| TASK GOAL |
Return all lines from the listing below that include the word "Startseite".

| DATA TO EXAMINE |
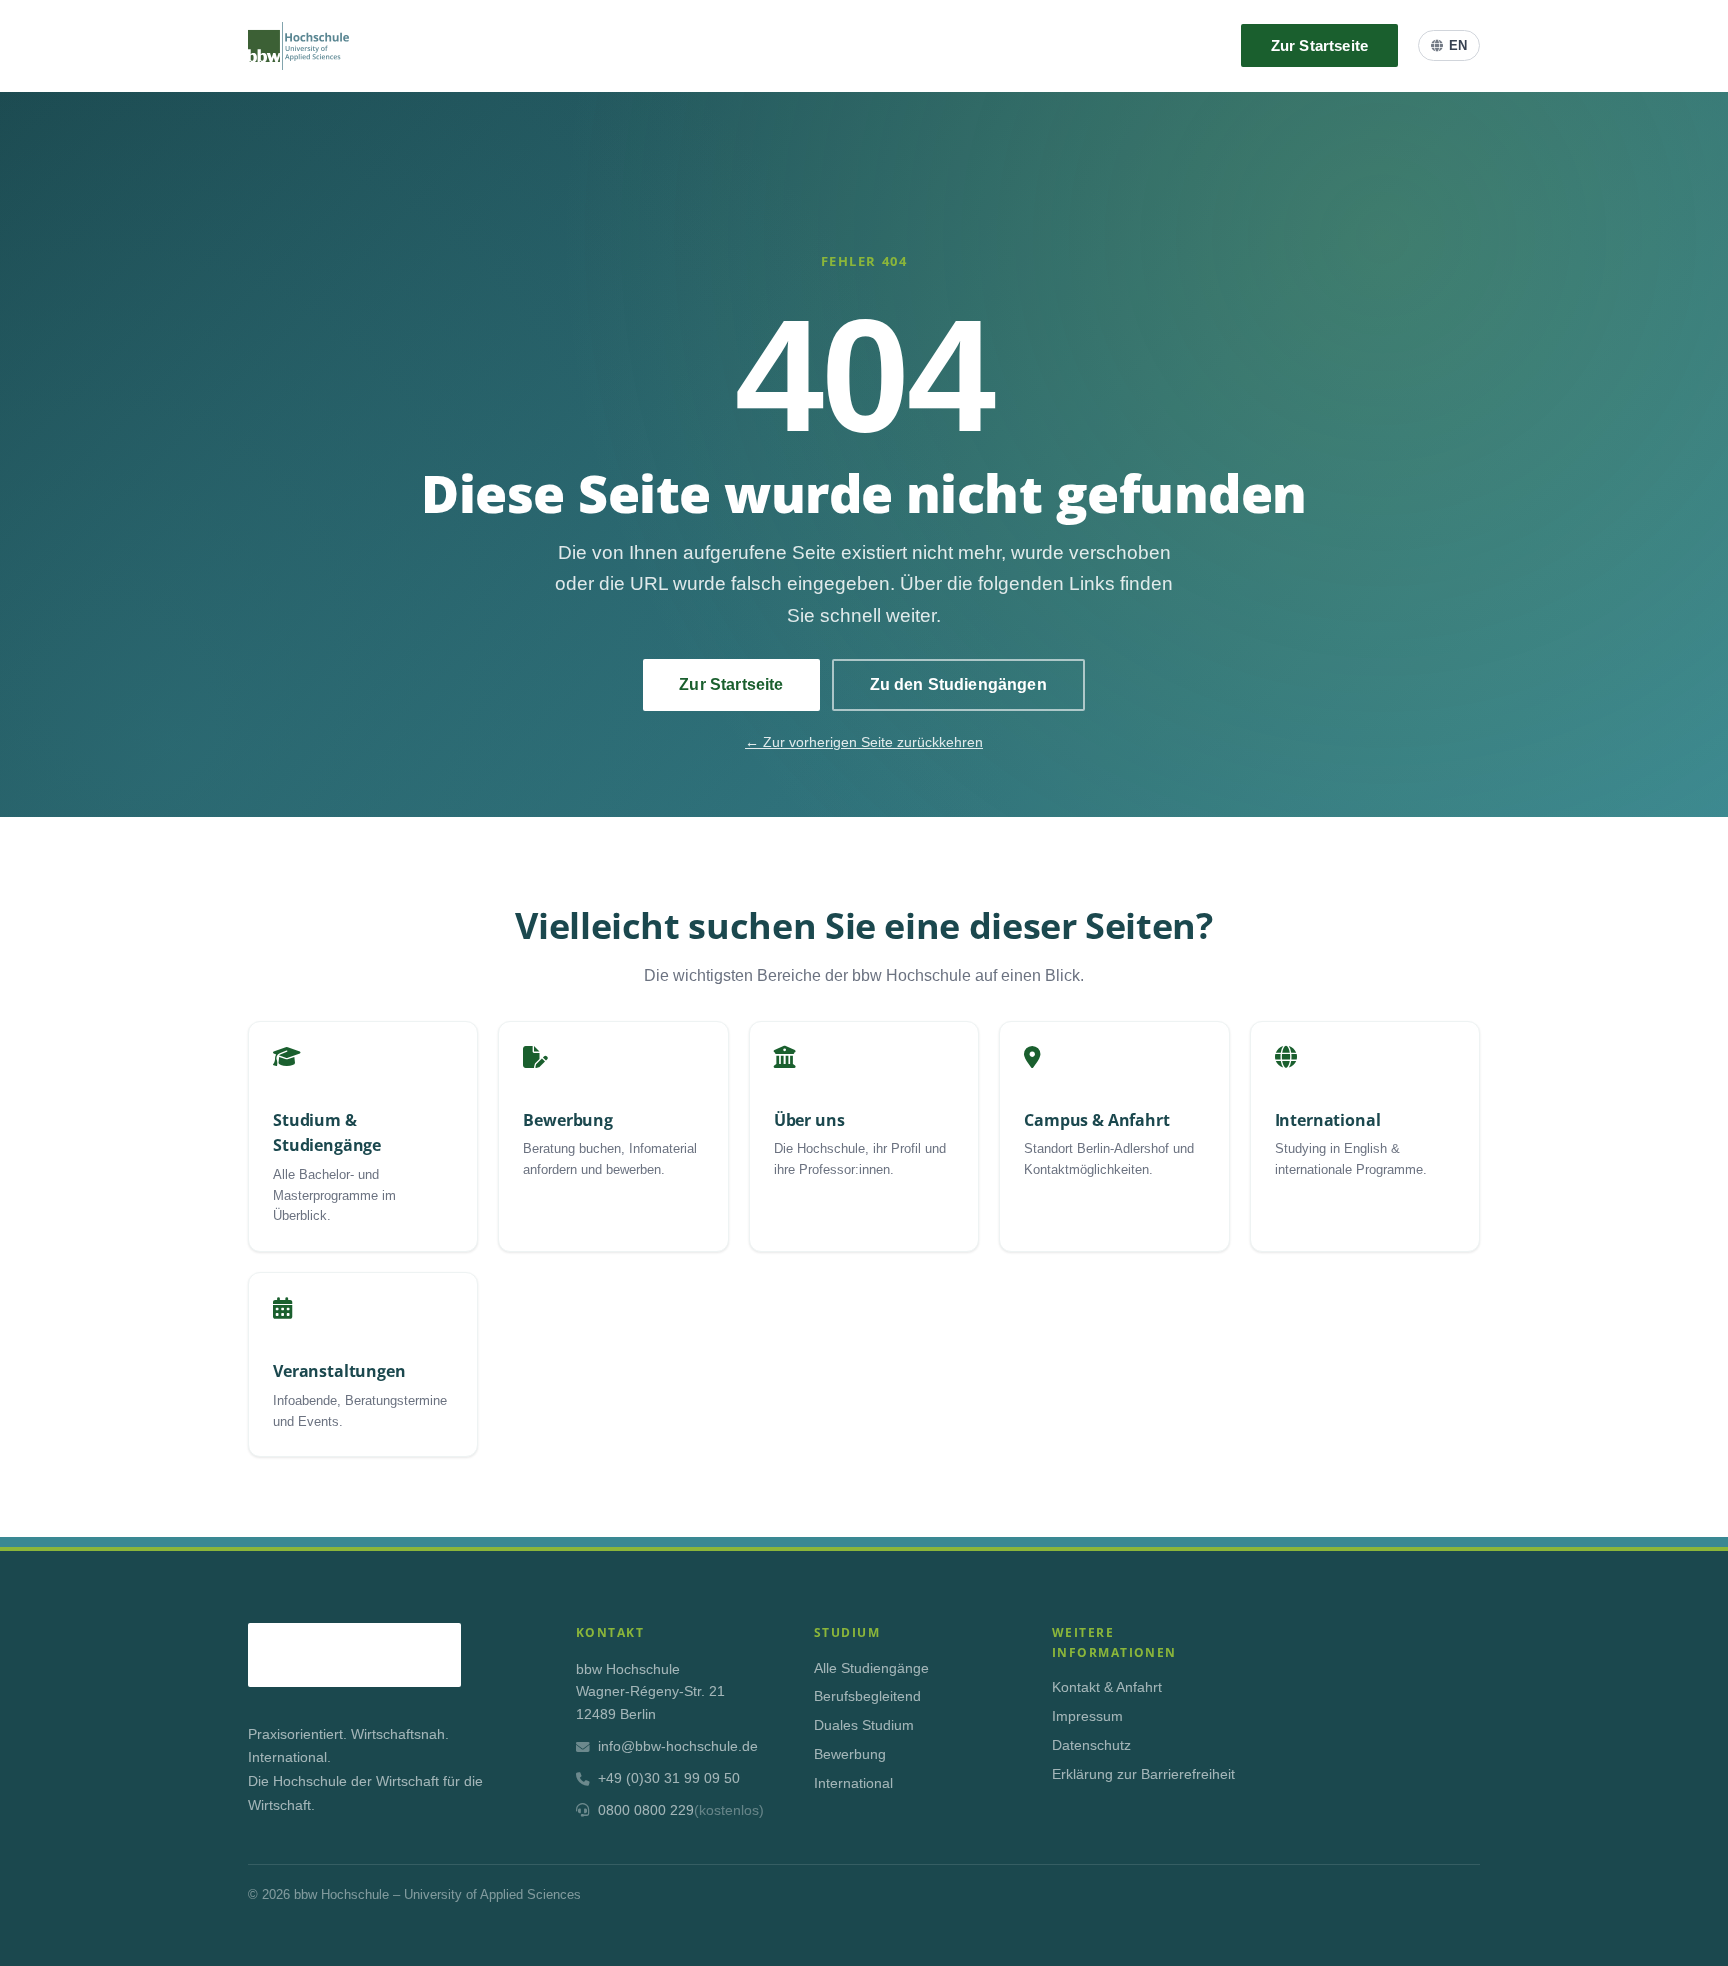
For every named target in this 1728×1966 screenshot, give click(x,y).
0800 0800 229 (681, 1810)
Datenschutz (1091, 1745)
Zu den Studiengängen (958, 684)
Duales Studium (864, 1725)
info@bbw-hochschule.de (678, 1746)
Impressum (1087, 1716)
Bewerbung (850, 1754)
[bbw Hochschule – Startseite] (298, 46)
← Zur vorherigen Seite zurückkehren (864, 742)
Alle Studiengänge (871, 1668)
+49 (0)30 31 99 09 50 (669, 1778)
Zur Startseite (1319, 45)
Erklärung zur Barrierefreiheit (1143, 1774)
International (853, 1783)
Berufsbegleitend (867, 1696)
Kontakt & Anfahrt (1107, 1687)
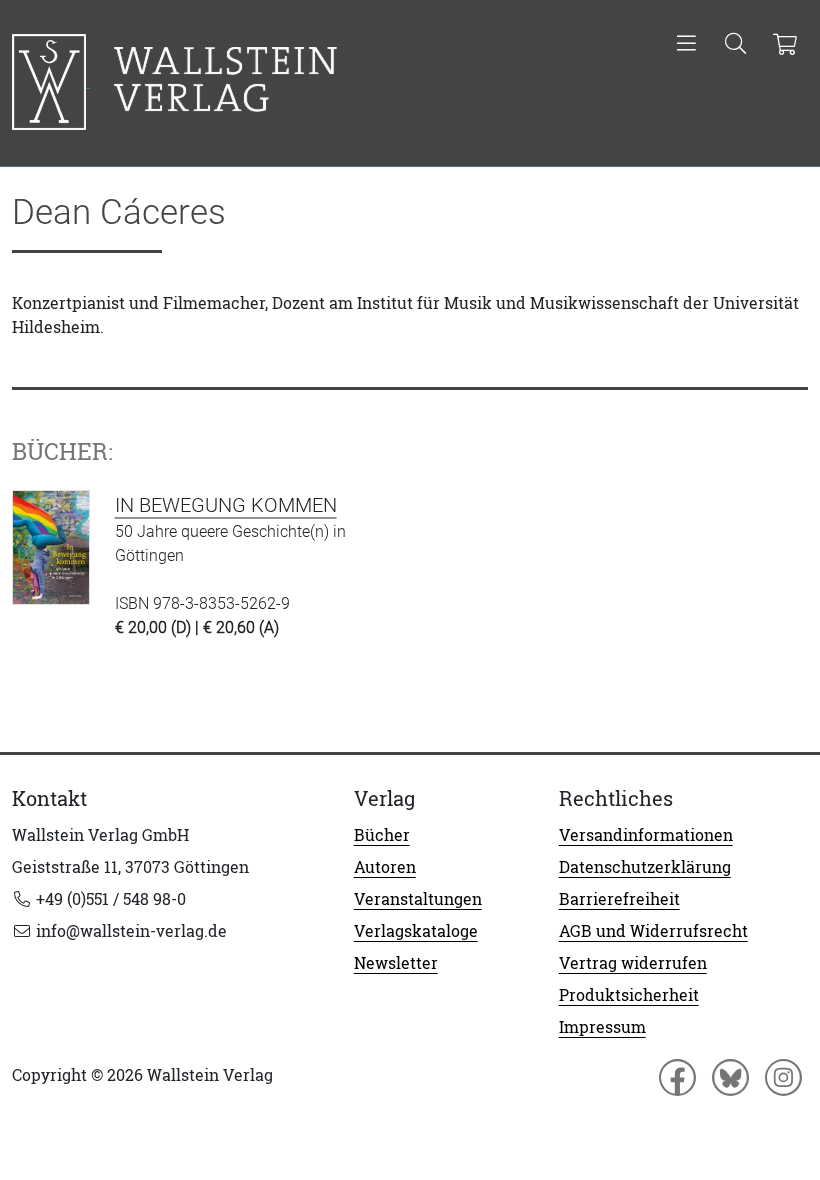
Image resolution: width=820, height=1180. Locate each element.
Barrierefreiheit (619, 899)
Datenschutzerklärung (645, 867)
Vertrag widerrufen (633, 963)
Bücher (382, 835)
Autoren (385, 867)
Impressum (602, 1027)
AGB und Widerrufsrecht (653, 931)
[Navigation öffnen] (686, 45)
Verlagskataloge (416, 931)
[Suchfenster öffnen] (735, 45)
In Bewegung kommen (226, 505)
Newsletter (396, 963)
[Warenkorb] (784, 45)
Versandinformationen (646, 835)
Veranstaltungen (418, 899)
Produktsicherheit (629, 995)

| WRITTEN RESPONSE |
[bbw Hochschule – Startseite] (298, 46)
Zur Startseite (1319, 45)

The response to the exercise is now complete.